From what I’ve seen, both SPSP and Best Care Always have been successful because they’ve tapped into what matters most to care providers in both European and Qatari cultures: patients and families, the importance of joy in the workplace, leadership, and good team work. In all of the high-performing clinical teams I have seen in Qatar — and, in fact, anywhere else I’ve traveled in the world — all of these ingredients played a role.
Focusing on the Patient
One of the ingredients that’s helped us be successful in these collaboratives is a focus on what matters to patients and families. I’ve been impressed at how much family means in Middle Eastern culture, and it shows in the way health care is patient- and family-centered in Qatar.
Patient stories have been a very effective tool in getting the message across about the need for change. When I talked about people harmed by hospital-acquired infections and pressure ulcers, I could see the social movement grow in front of my eyes.

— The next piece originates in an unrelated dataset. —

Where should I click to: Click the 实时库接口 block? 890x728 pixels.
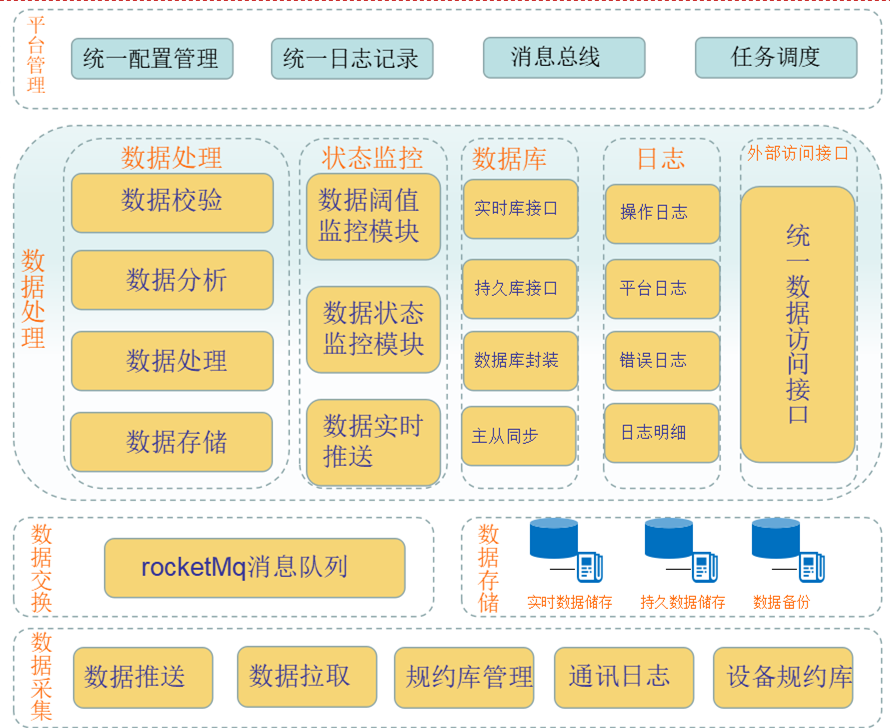(519, 209)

On one occasion, I told a story about a patient in Scotland who suffered a surgical site infection and died from unrecognized sepsis. I described how the care team missed several opportunities to rescue this patient, and it brought the whole room together. We felt a common bond of sadness and regret as the providers shared their own stories about patients who were harmed by or died of sepsis because clinicians didn’t recognize it or act quickly enough to treat it.
It shouldn’t be surprising that making a difference for patients is what gets health care professionals excited about patient safety — whether they live in Doha, Qatar, or Dundee, Scotland. It’s why we all do what we do, and why I feel privileged to be working to advance patient safety around the world.
Kevin Rooney, MBChB, FRCA, is Professor of Care Improvement, University of the West of Scotland, and a consultant in Intensive Care and Anaesthesia at the Royal Alexandra Hospital in Paisley, Scotland.